Parece consensual que chegamos a uma época em que a educação tem que ser um processo permanente, ao longo de toda a vida. A informação que se recebe na Universidade estará desatualizada em pouco tempo. O essencial então é "formar" a pessoa para pensar, questionar, identificar lacunas e necessidades para poder se adaptar. Então, voltamos à idéia de formação mais "universal."

Do ponto de vista das políticas imediatas, que ainda não envolvam mudanças drásticas, aquelas que apontam na direção das mudanças propostas deveriam ser apoiadas e estimuladas. Como exemplo, podem-se citar a eliminação de disciplinas e substituição das mesmas por aumento da carga horária de outras (computando aqui as horas de atividades participativas), o favorecimento de sistemas que permitam a escolha tardia da área de especialização (hoje apenas Física e Matemática permitem um ingresso desse tipo), a substituição de disciplinas obrigatórias de conteúdo marginal para a formação do estudante por disciplinas opcionais, com estímulo para que estas se realizem em outras grandes áreas do conhecimento, a inclusão dos estudantes de pós-graduação em atividades participativas, a definição de títulos intermediários de acordo com a quantidade de créditos cursados e a atribuição de créditos aos programas de Iniciação Científica.

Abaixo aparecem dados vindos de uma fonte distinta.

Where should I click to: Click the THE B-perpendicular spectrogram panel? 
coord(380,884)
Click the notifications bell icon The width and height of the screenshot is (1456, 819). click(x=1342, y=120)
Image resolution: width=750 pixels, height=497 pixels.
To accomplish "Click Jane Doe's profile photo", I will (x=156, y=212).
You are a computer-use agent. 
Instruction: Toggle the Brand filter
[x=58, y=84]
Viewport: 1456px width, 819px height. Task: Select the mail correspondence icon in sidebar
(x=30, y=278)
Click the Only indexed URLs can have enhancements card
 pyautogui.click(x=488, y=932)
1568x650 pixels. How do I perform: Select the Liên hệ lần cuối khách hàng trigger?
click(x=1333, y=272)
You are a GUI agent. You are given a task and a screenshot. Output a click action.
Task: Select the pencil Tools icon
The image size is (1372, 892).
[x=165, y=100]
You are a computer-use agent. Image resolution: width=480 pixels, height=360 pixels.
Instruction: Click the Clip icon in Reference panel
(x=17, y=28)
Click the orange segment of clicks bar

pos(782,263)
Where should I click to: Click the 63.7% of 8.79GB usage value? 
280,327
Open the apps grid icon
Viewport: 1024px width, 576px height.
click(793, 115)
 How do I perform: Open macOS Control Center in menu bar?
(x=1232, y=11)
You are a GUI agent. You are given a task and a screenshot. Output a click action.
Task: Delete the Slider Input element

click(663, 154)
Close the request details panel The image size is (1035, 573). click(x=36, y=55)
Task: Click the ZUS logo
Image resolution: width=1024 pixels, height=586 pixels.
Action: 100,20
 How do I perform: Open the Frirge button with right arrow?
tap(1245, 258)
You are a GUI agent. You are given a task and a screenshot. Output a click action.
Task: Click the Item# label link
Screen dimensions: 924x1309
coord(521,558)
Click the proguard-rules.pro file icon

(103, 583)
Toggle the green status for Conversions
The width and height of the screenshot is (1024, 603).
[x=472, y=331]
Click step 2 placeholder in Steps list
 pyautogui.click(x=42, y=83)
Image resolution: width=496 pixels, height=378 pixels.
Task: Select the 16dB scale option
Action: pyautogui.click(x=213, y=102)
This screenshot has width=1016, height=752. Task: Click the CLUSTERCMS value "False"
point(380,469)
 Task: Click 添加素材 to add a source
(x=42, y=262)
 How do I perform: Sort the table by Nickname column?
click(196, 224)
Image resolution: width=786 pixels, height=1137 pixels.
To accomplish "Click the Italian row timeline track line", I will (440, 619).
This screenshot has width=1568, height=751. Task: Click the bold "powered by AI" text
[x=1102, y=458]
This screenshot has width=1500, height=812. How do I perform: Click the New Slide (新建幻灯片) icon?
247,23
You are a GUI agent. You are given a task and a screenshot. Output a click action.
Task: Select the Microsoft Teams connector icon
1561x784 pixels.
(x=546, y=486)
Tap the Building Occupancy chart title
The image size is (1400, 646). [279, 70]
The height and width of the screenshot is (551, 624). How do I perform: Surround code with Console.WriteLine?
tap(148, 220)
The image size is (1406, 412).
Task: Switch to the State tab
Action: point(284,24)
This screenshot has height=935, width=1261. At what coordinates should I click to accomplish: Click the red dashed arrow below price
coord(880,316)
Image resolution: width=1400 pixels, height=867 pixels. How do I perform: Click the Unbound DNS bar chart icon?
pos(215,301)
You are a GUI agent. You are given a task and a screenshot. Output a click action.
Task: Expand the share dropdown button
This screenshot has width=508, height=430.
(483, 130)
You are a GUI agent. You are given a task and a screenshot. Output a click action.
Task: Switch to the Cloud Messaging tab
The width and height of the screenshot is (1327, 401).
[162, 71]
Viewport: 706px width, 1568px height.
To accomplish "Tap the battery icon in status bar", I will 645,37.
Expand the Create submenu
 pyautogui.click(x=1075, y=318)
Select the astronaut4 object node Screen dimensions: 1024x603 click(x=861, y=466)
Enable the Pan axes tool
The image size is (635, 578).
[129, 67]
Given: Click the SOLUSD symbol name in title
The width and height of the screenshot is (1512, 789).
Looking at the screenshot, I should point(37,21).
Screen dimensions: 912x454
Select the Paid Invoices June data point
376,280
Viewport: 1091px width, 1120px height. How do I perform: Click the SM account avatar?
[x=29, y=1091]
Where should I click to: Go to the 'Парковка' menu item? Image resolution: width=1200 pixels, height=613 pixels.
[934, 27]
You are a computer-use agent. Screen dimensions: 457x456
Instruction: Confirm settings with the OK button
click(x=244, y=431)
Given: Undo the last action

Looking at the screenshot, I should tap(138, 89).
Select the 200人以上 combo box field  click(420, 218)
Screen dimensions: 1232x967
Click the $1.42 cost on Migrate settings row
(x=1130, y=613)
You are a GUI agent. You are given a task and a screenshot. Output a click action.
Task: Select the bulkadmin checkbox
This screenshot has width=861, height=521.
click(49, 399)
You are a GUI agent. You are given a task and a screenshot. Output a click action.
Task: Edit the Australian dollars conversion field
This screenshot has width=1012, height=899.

É possível que nada venha a acontecer se não houver pressão social para que aconteça, pois a capacidade de mudança auto-motivada de instituições com elevado grau de corporativismo, como a nossa, é muito limitada. Mas devemos estar preparados para que essa pressão se manifeste, através da Assembléia Legislativa e da imprensa. A mudança poderá levar muitos anos, mas a preparação para a mesma pode ser imediata. Tal preparação poderia incluir estudos comparativos entre o Brasil e países da América Latina, América do Norte, Ásia (a Coréia pode ser um bom contraponto) e Europa, relativamente a percentuais de jovens em cursos de nível superior, correlação entre esses percentuais e percentuais no ensino básico e médio, correlação com índices de distribuição de renda, número de alunos, docentes e funcionários nas universidades dos diversos países, número de ingressantes e formandos, sistemas de assistentes de ensino, diplomas intermediários, programas de captação ("reach-out") de jovens talentosos, comparação de sistemas de ensino superior em geral, modalidades e abrangência de cursos noturnos e resultados de avaliações de qualidade de ensino.

Em resumo, consideramos que os nossos cursos são estreitos demais, formando alunos com pouca flexibilidade para um mundo cujo ritmo de mudança se acelera a cada dia. Deixamos de formar cidadãos para produzir especialistas cuja base de informação será obsoleta em pouco tempo. Ao repensar o conteúdo e a forma dos cursos de graduação, propondo idéias que talvez possam responder melhor aos desafios do novo século, vislumbramos a possibilidade de atender a uma outra demanda da sociedade, intra e extra-muros: a expansão das vagas nos cursos de graduação. Não só recusamos a idéia de que qualidade e grandes números são antagônicos, como acreditamos que o esforço para dar acesso a mais alunos resultará em melhor qualidade de ensino para todos.